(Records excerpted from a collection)
++++++++

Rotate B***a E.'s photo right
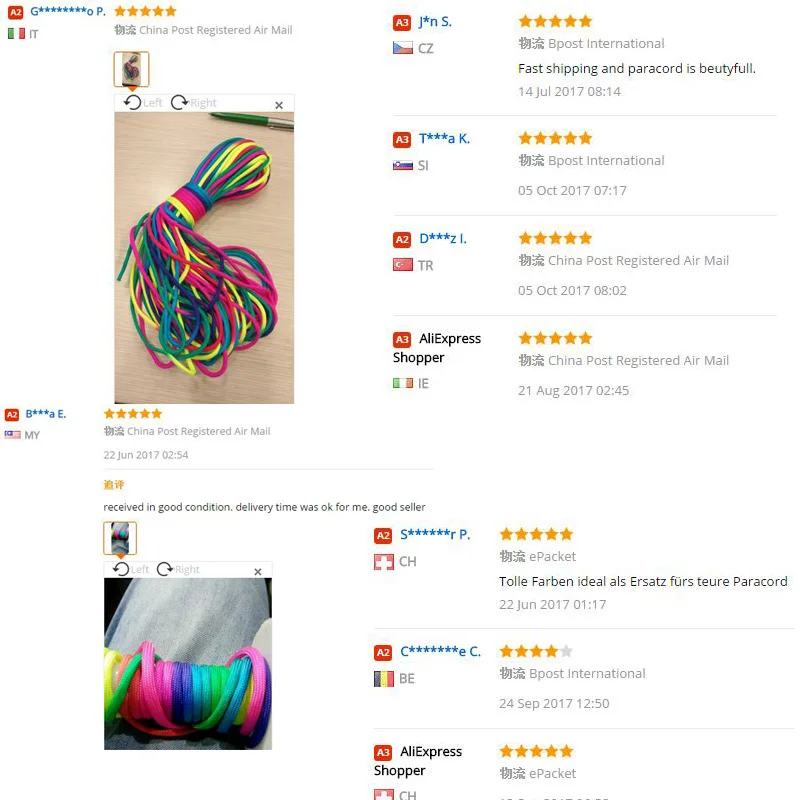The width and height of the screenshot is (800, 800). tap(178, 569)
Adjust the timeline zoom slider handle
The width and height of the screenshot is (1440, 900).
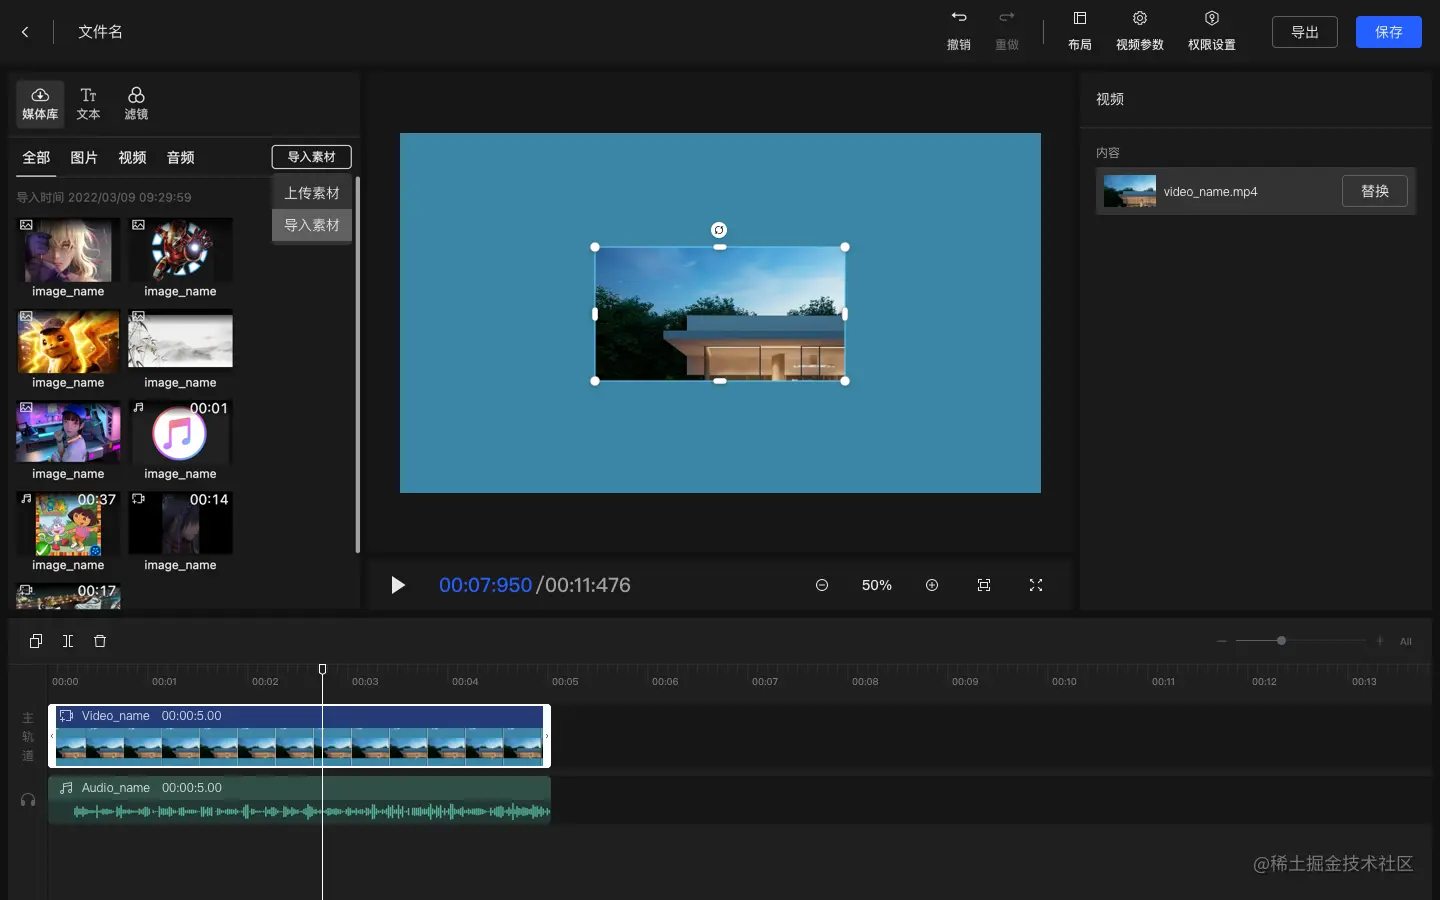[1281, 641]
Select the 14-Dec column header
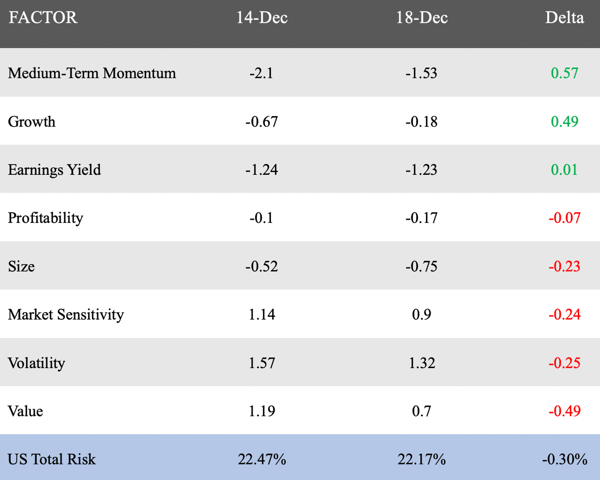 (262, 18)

++++++++

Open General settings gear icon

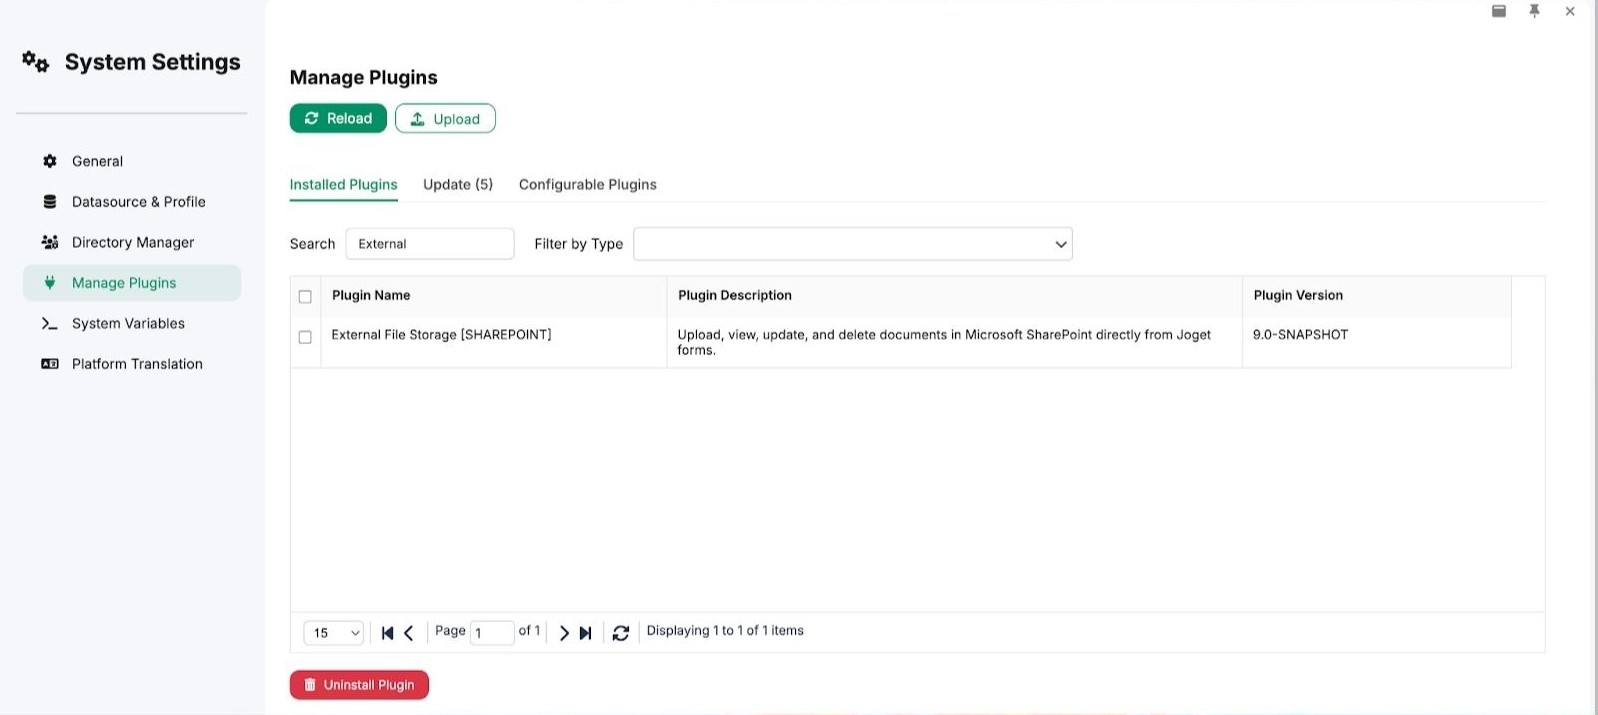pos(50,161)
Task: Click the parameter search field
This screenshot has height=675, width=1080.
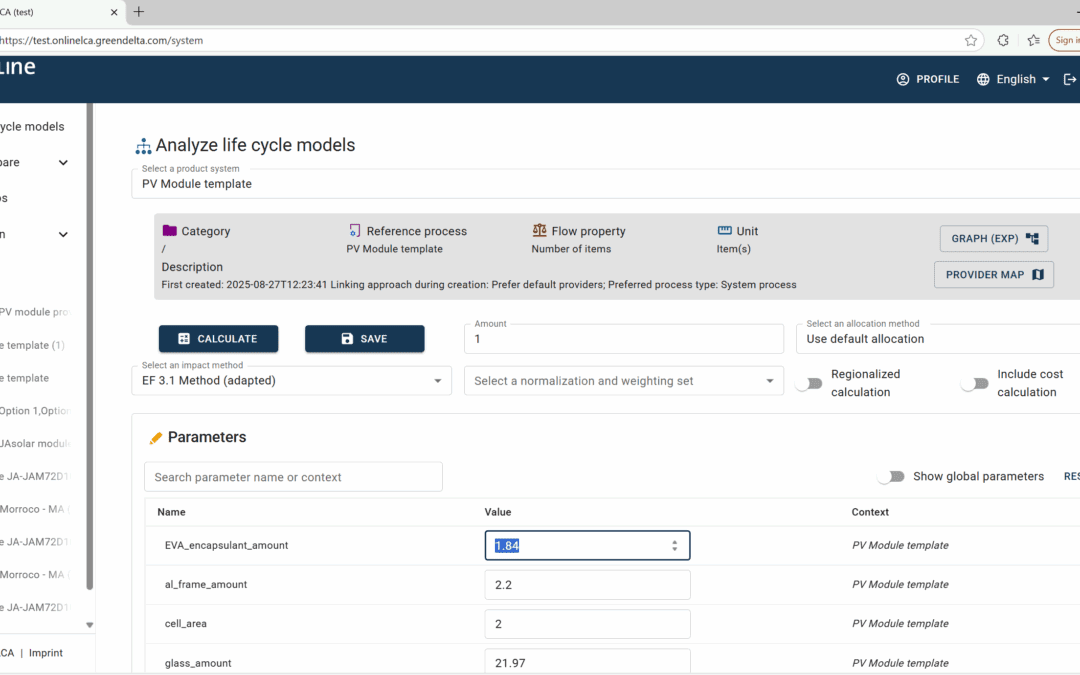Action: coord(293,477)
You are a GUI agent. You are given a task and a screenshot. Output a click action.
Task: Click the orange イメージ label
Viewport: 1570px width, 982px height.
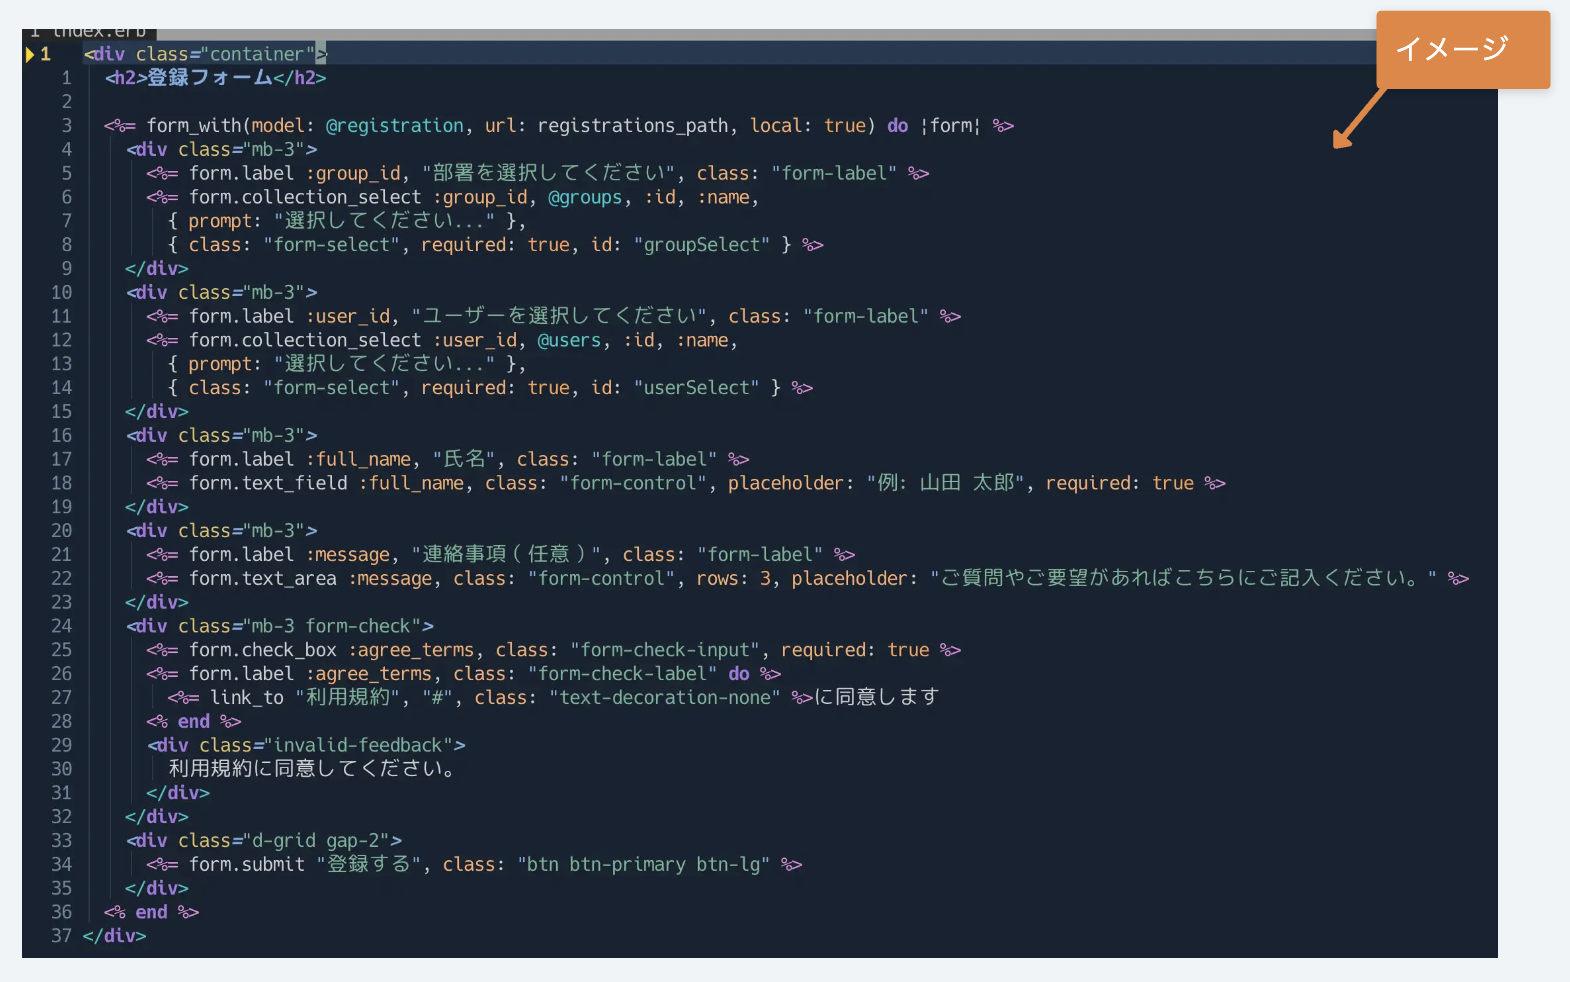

++++++++

Print the lines above from the one with "Task: Click the orange イメージ label" through the one with "Viewport: 1570px width, 982px height.", both included, exactly as written and nothing more.

Task: Click the orange イメージ label
Viewport: 1570px width, 982px height.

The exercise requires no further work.